Federal Reserve Chair, Jerome Powell, stressed again in his testimony to the US Congress on what he said before, that the US central bank is ready to cut interest rates as trade tensions continue and concerns about the strength of the global economy directly affect the US economic outlook. The GBP / USD moved towards the 1.2570 resistance level before settling around 1.2540 at the time of writing. Despite the pair's recent attempts to bounce back, the bearish momentum is still the strongest and investors are anticipating any higher rebound for the pair to resume the sell-offs, as the strongest impact on the pair remains the uncertainty of Brexit future, and pressure on the UK economy is mounting from investor fears. Richard Branson, founder of Virgin Group, warned that the value of the pound would fall to one dollar if Britain left the EU without an agreement - a stark forecast that would fuel concerns about the country's economic pressures.
The Bank of England said in its report on financial stability on Thursday that UK banks were able to face the worst Brexit, but such an event would cause large fluctuations in the market. On the other hand, markets are quoting 100% chance that the Fed will cut interest rates this month.

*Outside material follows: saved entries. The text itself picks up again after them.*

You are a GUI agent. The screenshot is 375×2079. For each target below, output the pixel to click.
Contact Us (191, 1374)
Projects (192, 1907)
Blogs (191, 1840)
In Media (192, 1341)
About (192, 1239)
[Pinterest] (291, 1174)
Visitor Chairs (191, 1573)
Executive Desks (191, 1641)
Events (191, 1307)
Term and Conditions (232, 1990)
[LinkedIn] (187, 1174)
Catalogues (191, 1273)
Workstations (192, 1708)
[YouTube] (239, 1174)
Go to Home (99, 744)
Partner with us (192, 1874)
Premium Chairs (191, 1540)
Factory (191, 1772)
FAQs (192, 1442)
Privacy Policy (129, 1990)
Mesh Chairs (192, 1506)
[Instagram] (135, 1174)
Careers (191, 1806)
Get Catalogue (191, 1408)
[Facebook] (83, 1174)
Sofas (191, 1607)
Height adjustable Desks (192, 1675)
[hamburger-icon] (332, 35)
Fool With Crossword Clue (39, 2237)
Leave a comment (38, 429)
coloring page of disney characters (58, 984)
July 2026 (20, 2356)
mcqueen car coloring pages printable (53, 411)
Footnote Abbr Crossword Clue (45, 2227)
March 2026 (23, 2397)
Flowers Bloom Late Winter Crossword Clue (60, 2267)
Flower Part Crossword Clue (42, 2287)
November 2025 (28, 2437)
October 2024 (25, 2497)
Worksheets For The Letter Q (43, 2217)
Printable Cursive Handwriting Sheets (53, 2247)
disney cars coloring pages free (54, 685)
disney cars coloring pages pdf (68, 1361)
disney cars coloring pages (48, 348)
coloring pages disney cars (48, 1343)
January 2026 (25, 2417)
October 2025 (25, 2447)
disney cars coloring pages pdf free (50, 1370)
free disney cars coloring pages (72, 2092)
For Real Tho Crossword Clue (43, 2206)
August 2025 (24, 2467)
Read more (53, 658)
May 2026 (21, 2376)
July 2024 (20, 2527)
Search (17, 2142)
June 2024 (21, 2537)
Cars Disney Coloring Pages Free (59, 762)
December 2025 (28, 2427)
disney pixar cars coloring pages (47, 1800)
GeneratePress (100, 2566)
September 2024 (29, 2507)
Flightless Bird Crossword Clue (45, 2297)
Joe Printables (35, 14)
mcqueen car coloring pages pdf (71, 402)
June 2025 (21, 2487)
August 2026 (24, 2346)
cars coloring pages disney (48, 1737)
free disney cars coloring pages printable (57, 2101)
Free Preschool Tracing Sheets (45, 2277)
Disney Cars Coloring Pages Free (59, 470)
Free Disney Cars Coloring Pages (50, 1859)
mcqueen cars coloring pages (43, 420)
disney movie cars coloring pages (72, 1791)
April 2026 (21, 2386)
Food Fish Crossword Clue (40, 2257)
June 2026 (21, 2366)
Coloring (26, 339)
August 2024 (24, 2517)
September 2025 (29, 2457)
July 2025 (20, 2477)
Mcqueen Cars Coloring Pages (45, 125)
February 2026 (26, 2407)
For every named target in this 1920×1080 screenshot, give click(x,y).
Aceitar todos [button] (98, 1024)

The opportunity to buy the pair will not be stronger without identifying who will succeed Teresa May in the leadership of the Brexit and know his policy plans to manage this file that determines the future of the country. If Britain leaves the EU without an agreement, this could lead to a further collapse of the pound exchange rate.
The Bank of England continues to stress that any shift in the bank’s policy depends on the future of Brexit.
Technically: the GBP / USD is still supporting the bearish trend and there were no strong signs of a near bullish correction, and therefore, support levels of 1.2460, 1.2400 and 1.2330 remain the nearest targets for the pair to consolidate the strength of the current general trend. On the upside, the bullish correction will not be a strong without stability above 1.3000 psychological resistance. I still prefer selling the GBPUSD pair from each ascending level. The pair gains are still under threat of any negative development of BREXIT's future.
On the economic data front, the economic calendar today will focus on the announcement of the PPI in the United States. There are no significant UK economic data today.